**STORED ROWS:**
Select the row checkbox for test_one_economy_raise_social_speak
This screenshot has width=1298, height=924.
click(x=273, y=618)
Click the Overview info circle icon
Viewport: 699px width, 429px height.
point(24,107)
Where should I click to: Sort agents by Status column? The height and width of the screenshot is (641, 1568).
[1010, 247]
---
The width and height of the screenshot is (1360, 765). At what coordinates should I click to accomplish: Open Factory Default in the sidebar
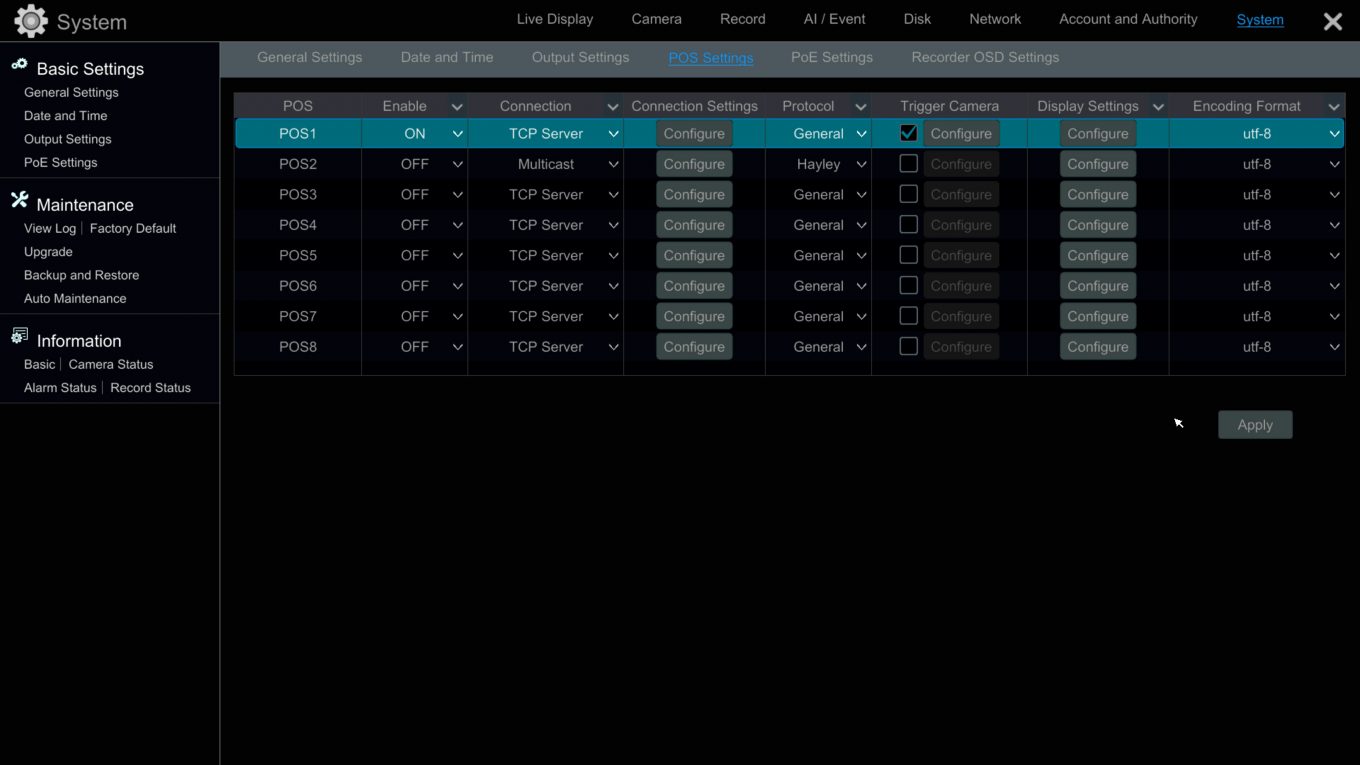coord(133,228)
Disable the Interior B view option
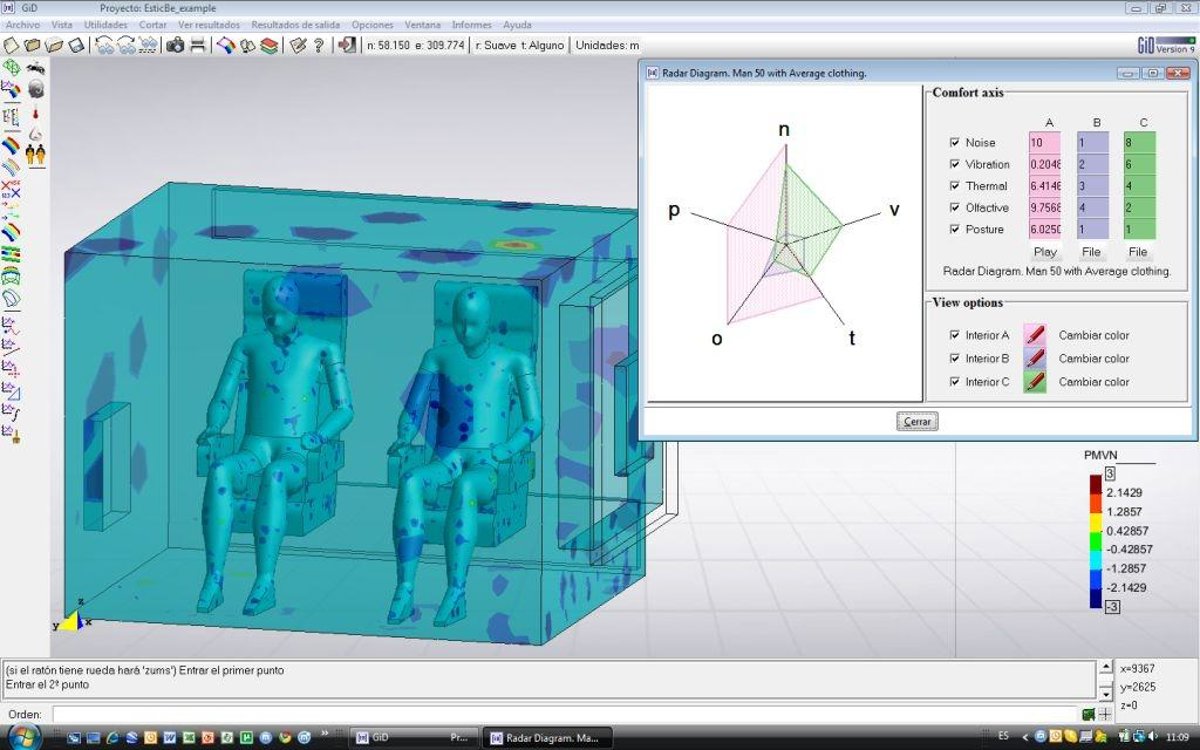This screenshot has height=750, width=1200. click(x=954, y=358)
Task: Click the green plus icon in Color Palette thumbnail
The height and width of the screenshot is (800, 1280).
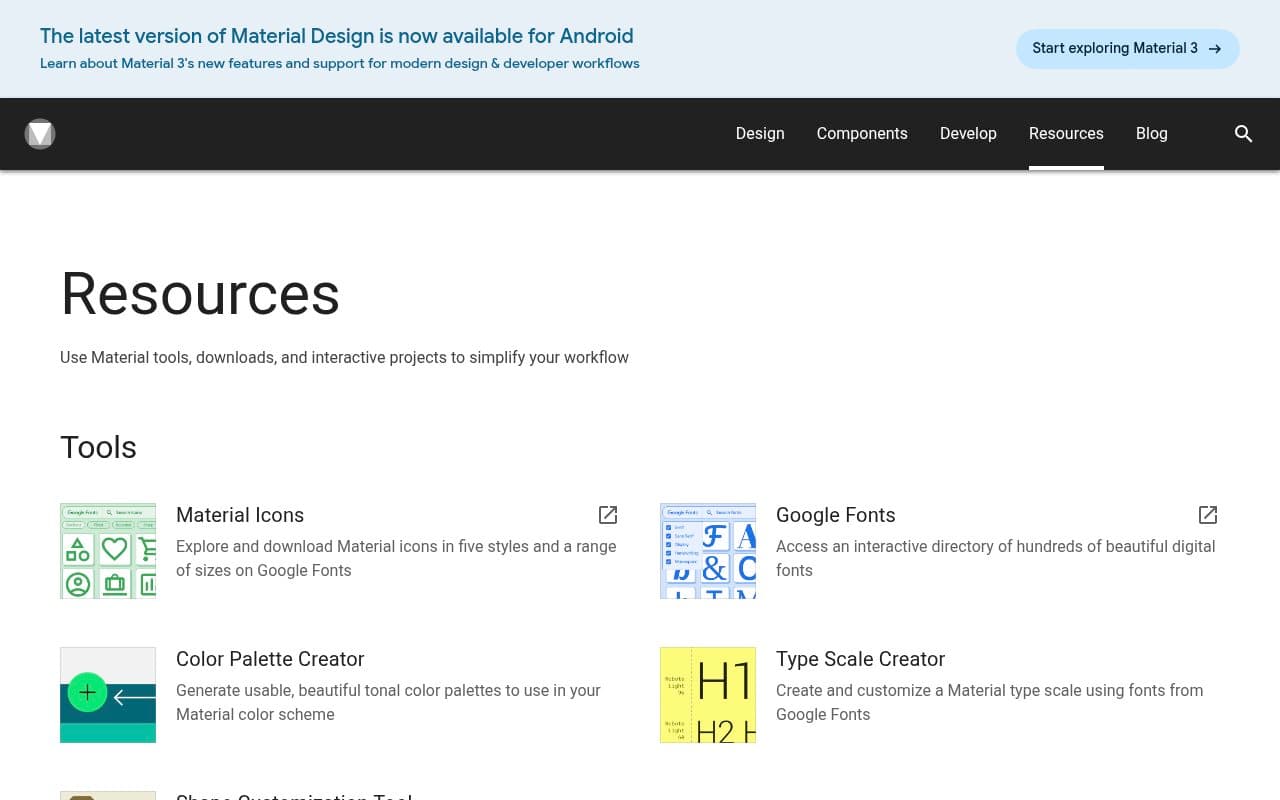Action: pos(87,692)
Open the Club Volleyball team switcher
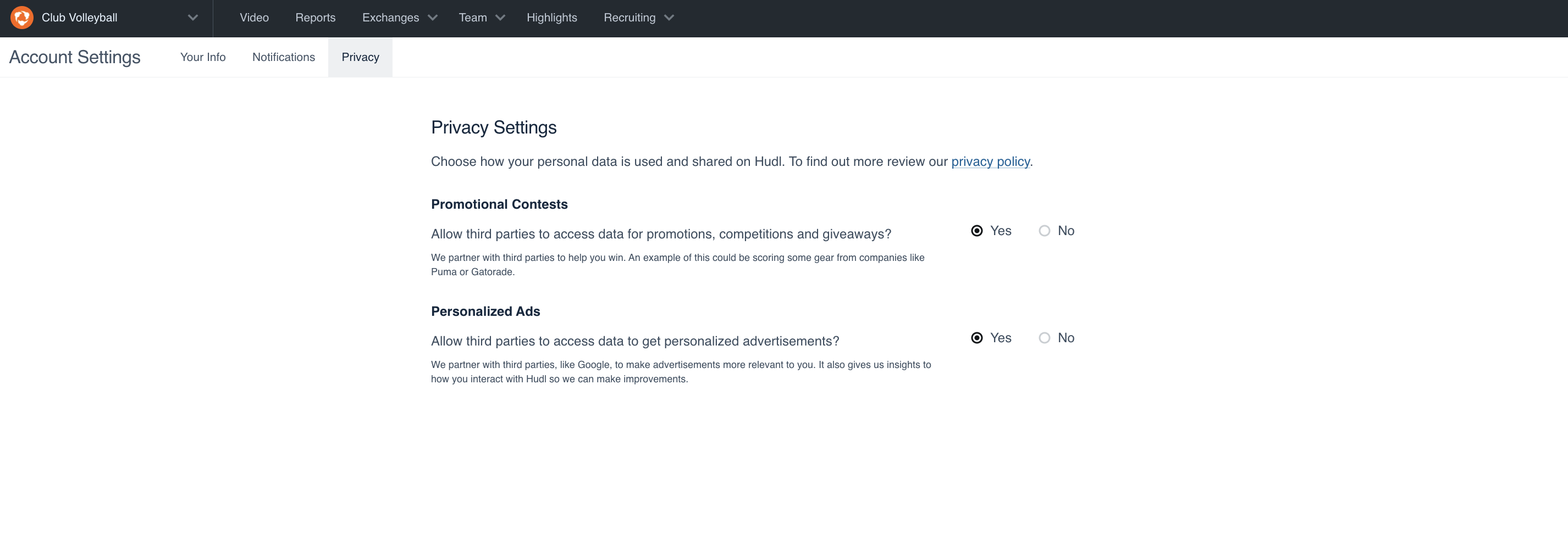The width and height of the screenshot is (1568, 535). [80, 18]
--
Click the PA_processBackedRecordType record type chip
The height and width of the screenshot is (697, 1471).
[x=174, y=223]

**GIVEN TASK:**
How many lines of the records above contain the word "should"? Reply with the number alone.

**CORRECT RESPONSE:**
2